Lacoste clearly thinks this is not the case. While he didn’t speak to Countdown in particular, he said his firm looks to provide value beyond a check: customer introductions, capital introductions to potential partners that could lead a Series A or beyond and a network of founders that are building a similar company. At the earliest stages, the firm can also be a “sounding board” for entrepreneurs, or even military veterans or people outside the sector looking to transition to space and defense, he said. 

“I do see the opportunity for pre-seed funds to be at the ideation and inception-stage phase, to be a sounding board, to offer industry connections to entrepreneurs to help solidify those ideas. That is where we spend a lot of time and I think there’s ample opportunity for specialist firms like ours to compete in those areas.”

Bigger bets three years in

Lacoste took an unconventional route to space and defense investing. He spent much of his adolescence playing for elite hockey teams, then founded a venture-backed enterprise software company called Jebbit with some classmates at Boston College. (He dropped out after three semesters to grow the startup full time.) They exited after being bought by billionaire Robert F. Smith’s Vista Equity Partners in early 2022. 

The question of “what next?” loomed large. 

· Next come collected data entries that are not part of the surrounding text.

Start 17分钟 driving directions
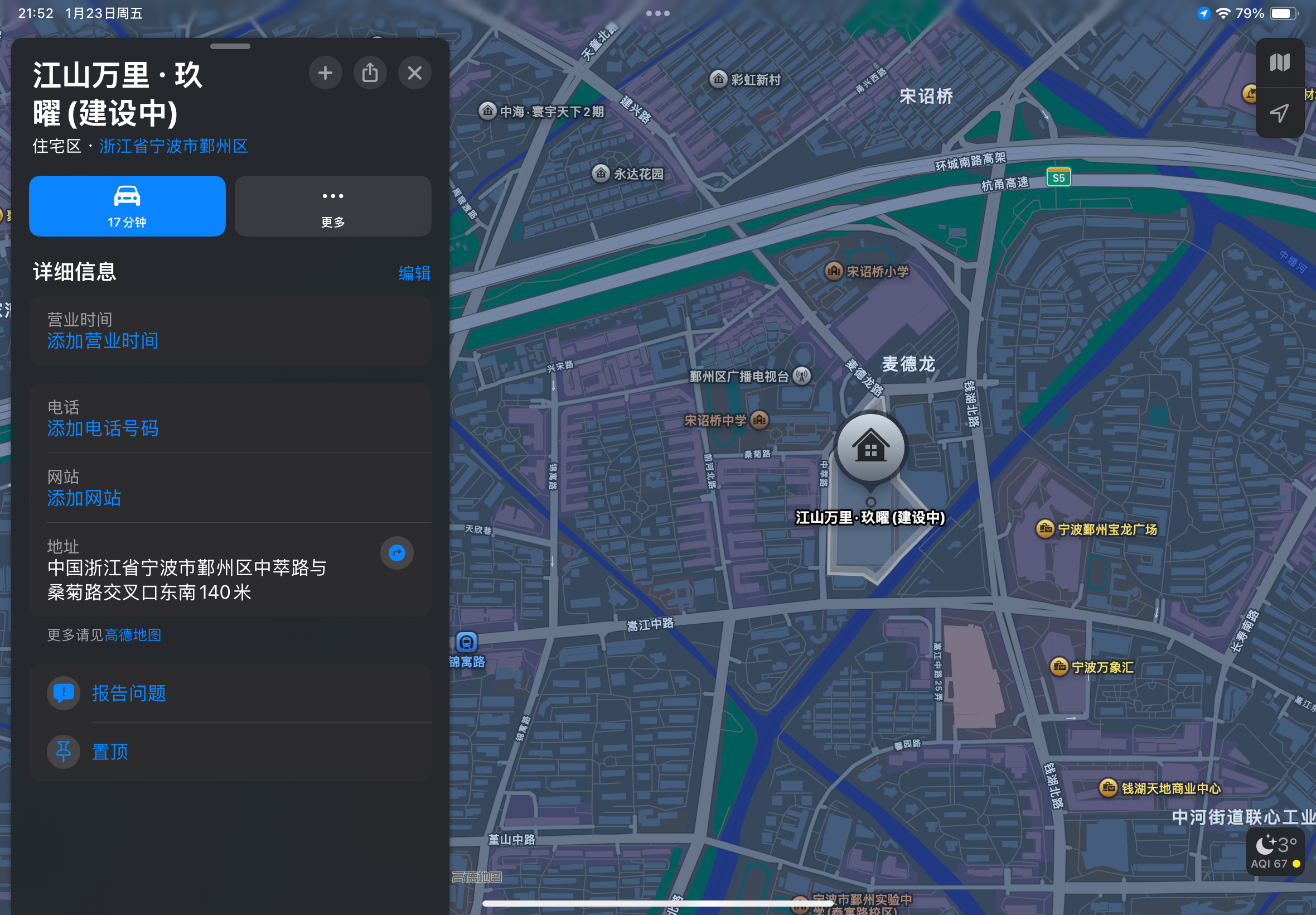This screenshot has width=1316, height=915. [127, 206]

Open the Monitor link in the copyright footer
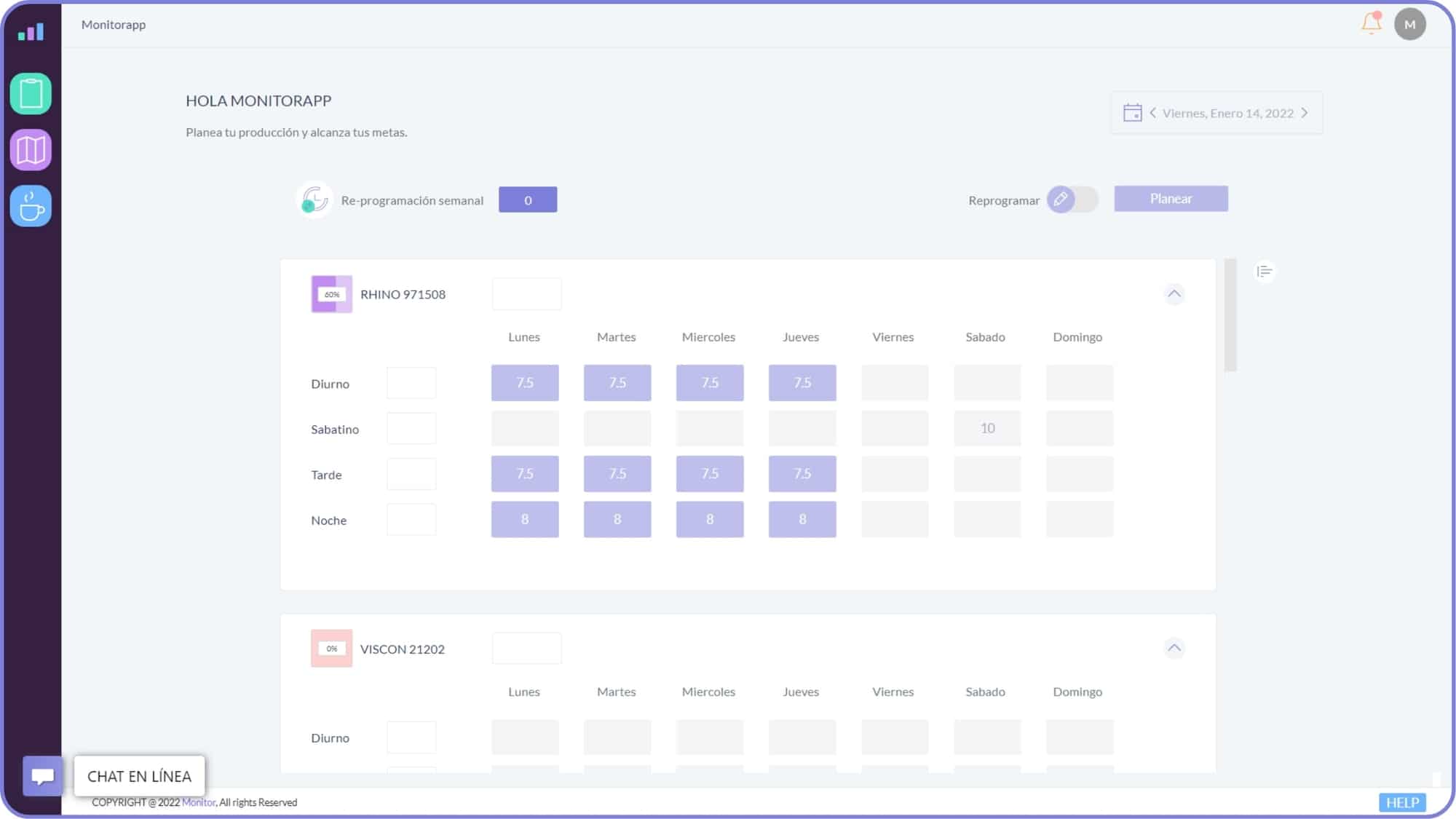click(x=199, y=802)
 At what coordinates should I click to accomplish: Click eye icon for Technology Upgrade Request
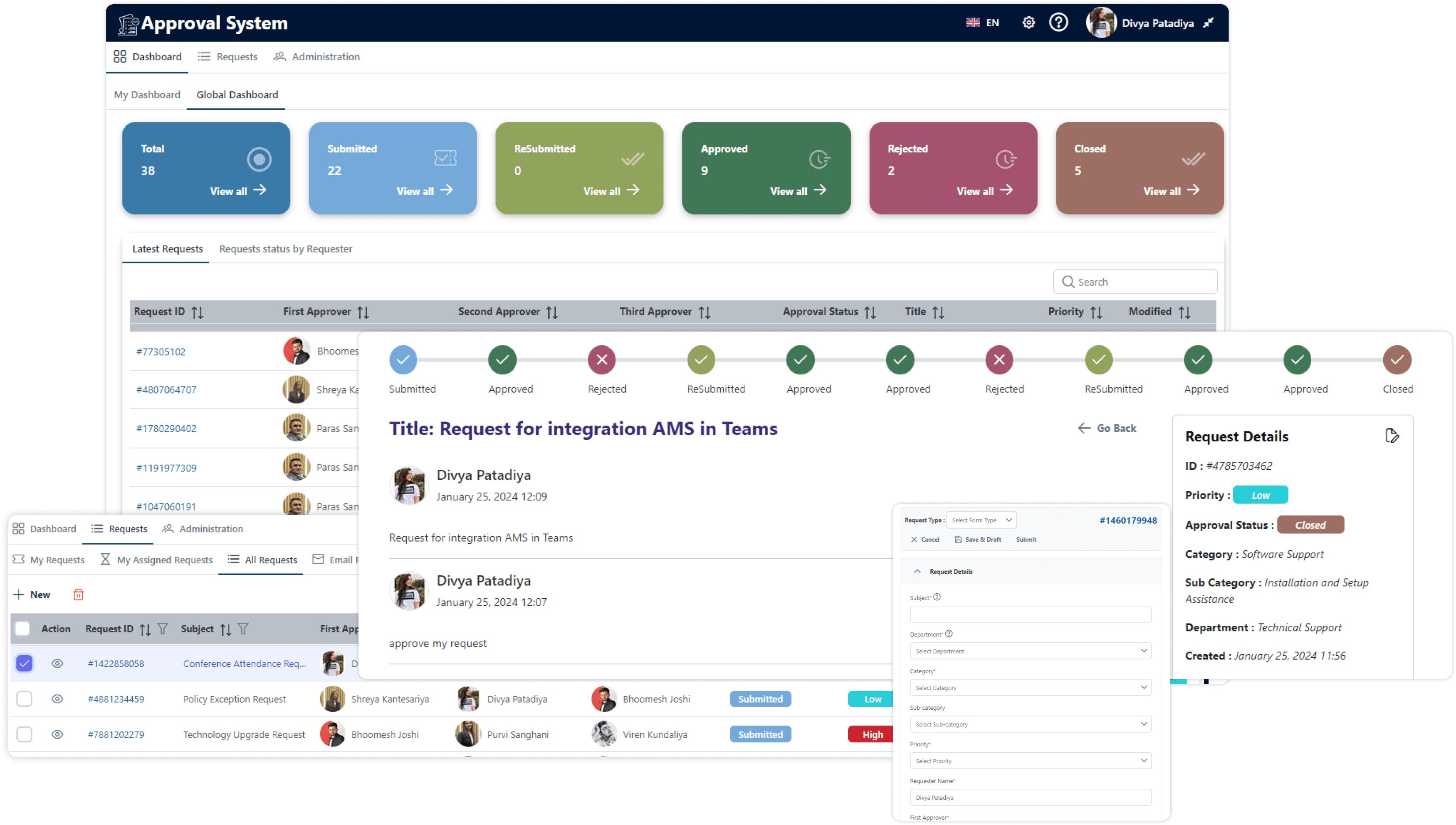(57, 734)
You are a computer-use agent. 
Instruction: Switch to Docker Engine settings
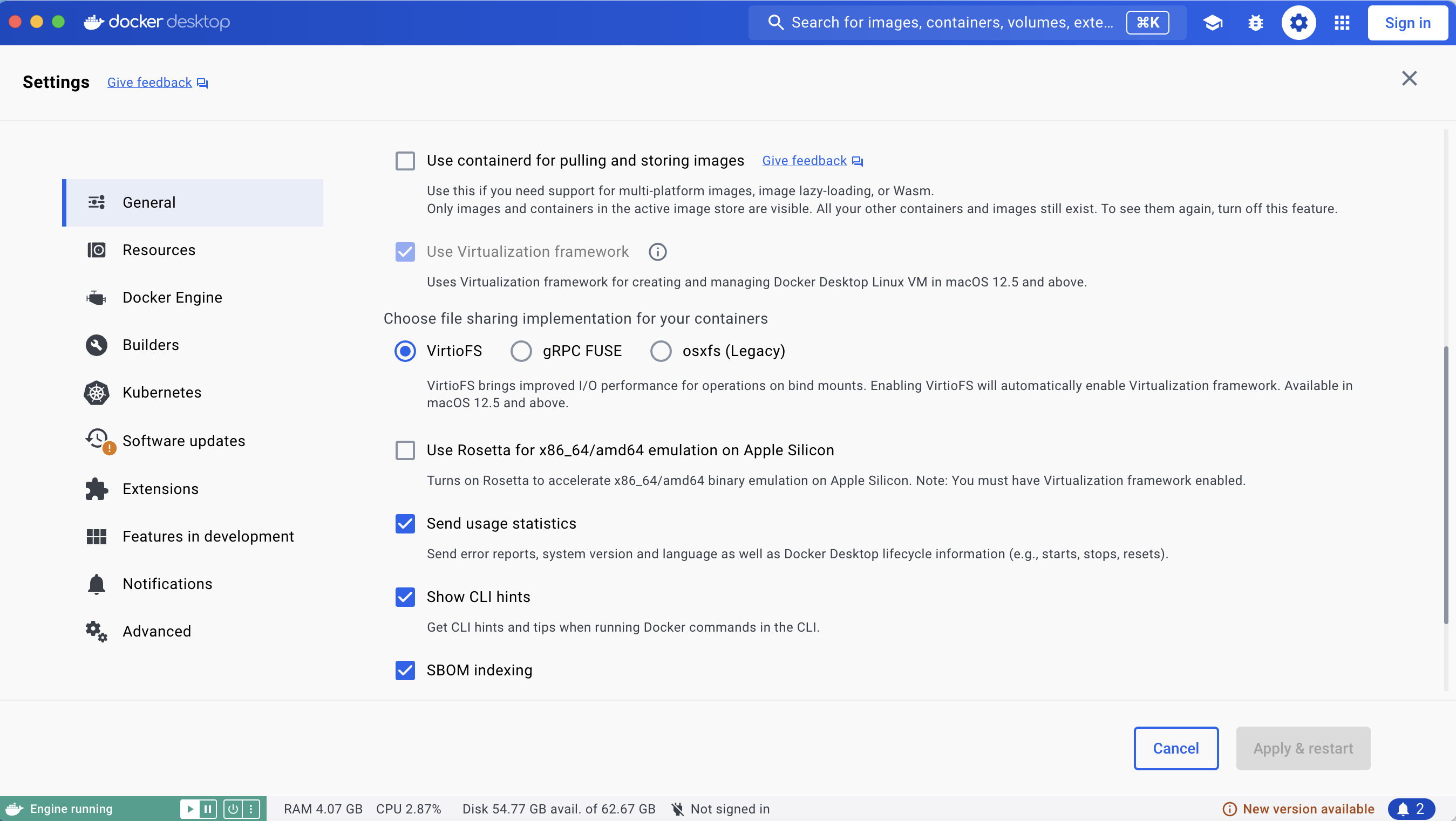pyautogui.click(x=172, y=297)
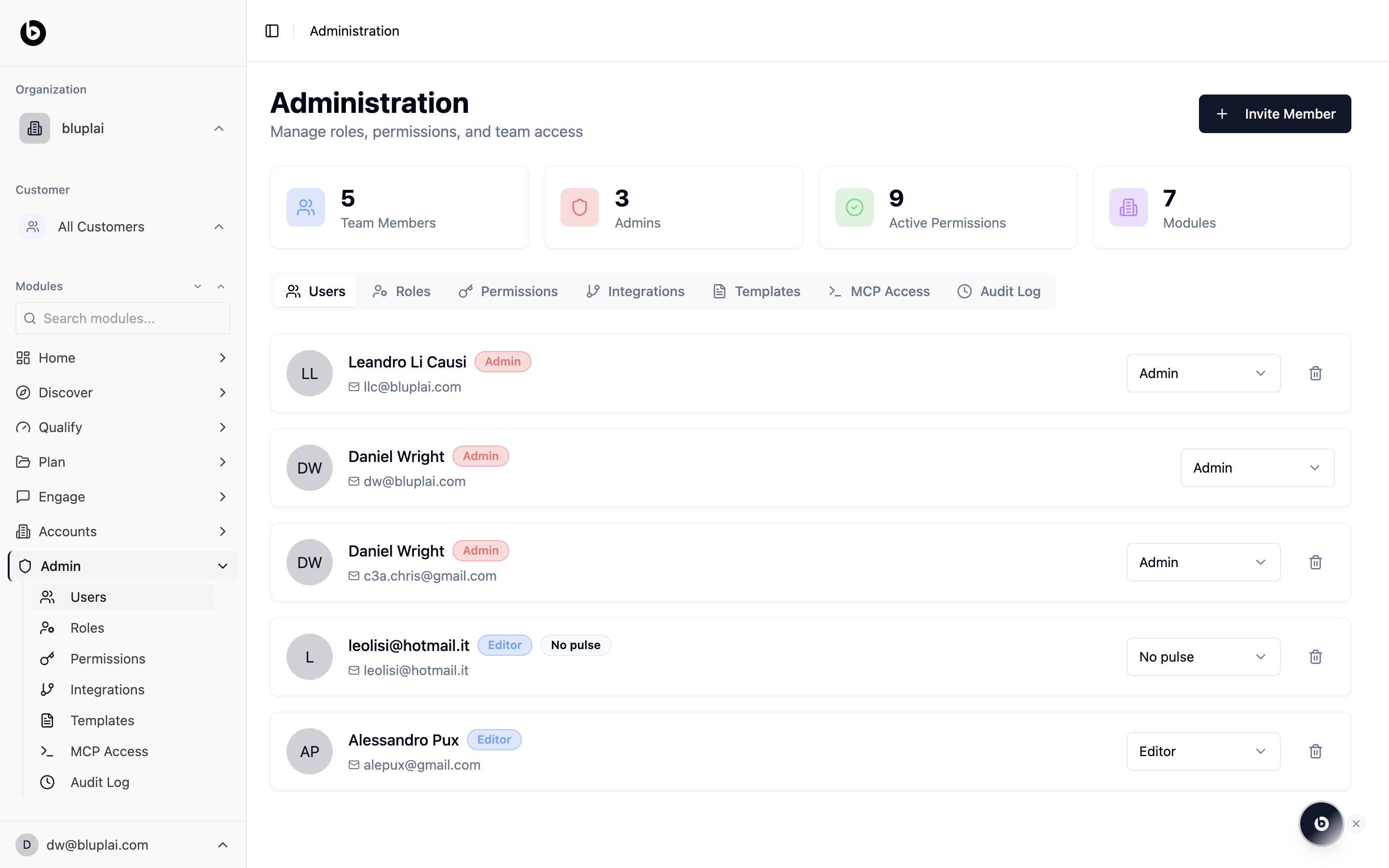This screenshot has height=868, width=1389.
Task: Dismiss the floating assistant widget
Action: coord(1356,824)
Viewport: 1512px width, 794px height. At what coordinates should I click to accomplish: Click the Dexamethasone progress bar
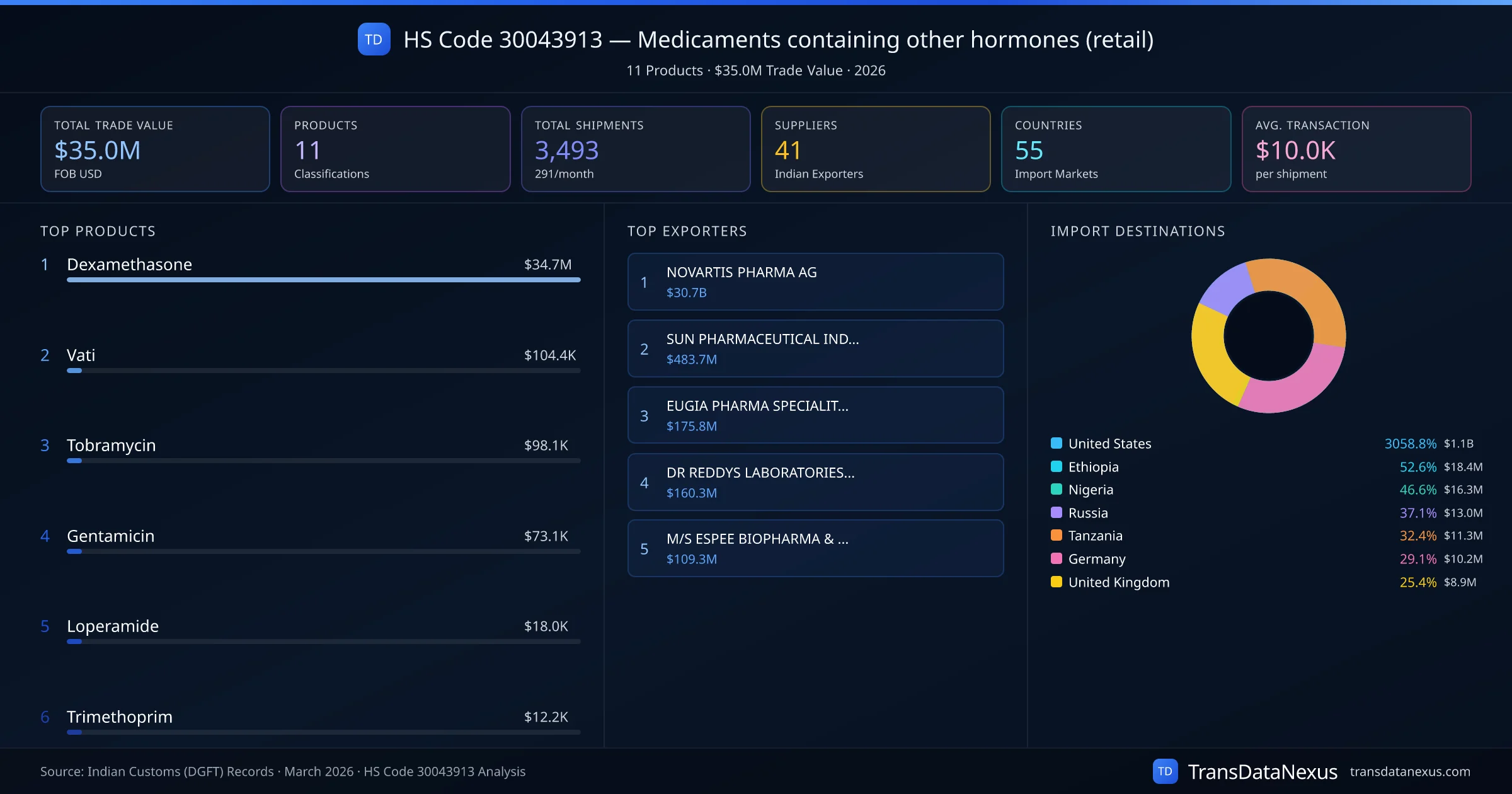point(323,280)
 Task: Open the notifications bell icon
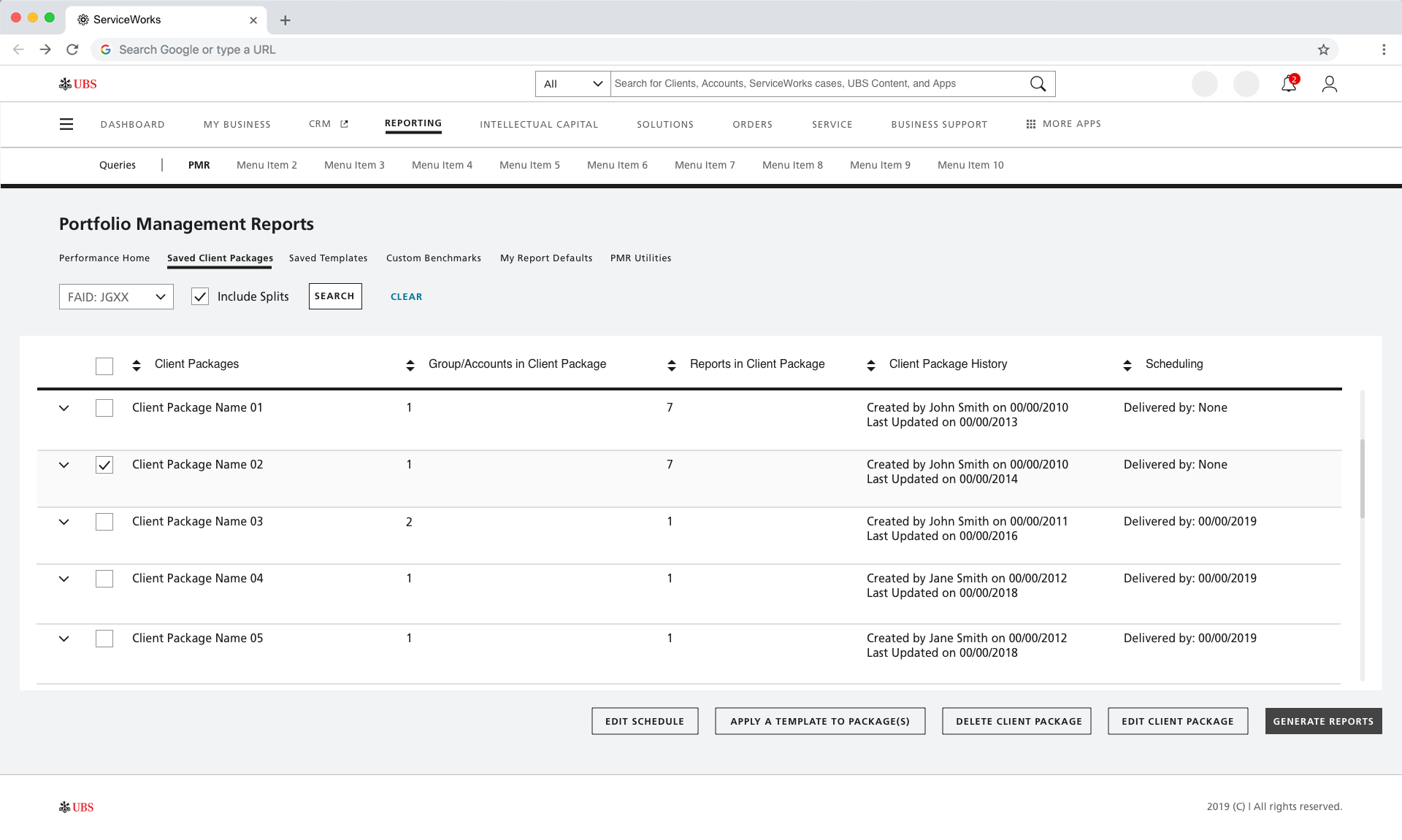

“I think my honest assessment is, I was lacking impact, and I started to question, as I was on the back half of my 20s, how I wanted to spend the next few decades,” he said. “Intellectually, for me, even though I was in data infrastructure [and the] software world for almost a decade, that’s not where I would have crafted my career path. I was much more interested in government and foreign policy and defense and space and frontier tech.”

“When I had the time and the resources, I knew I was going to jump into the industry. The question was how.” 

He saw a gap in the marketplace: a role for a former founder-turned-investor, who could invest very early in deeply technical fields that VC was only just starting to pay attention to. He raised his first fund in the beginning of 2021 and started deploying capital immediately. 

Although Fund II is substantially larger than Fund I’s $3 million position, and the capital markets are much tougher, he said it was overall easier to raise funds this time around. Raising his first fund required asking limited partners to take a bet on his vision and on his person — he had no track record to speak of at the time. 

“There were some questions raised of, why does this software founder think he can come and dominate early-stage space and defense venture? That was a fair question at the time. So Fund I was difficult, even with looser capital markets, it was difficult to be able to answer that question without saying, trust me and let my actions speak more than my pitch would.”

Fund II’s anchor LP is a fund of funds called Nomads, part of Hummingbird Ventures, which focuses on exceptional emerging managers. By this time, three years into his journey and public investments in 15 companies, Lacoste feels he’s earned his place in the so-called hard tech ecosystem. 

“I’ve spent four years in space and defense now and I genuinely don’t feel like an outsider anymore. I’ve rolled up my sleeves. I work hand in hand with a bunch of companies … and have felt like an extension of those founding teams. I no longer feel like a software entrepreneur that’s a fish out of water.”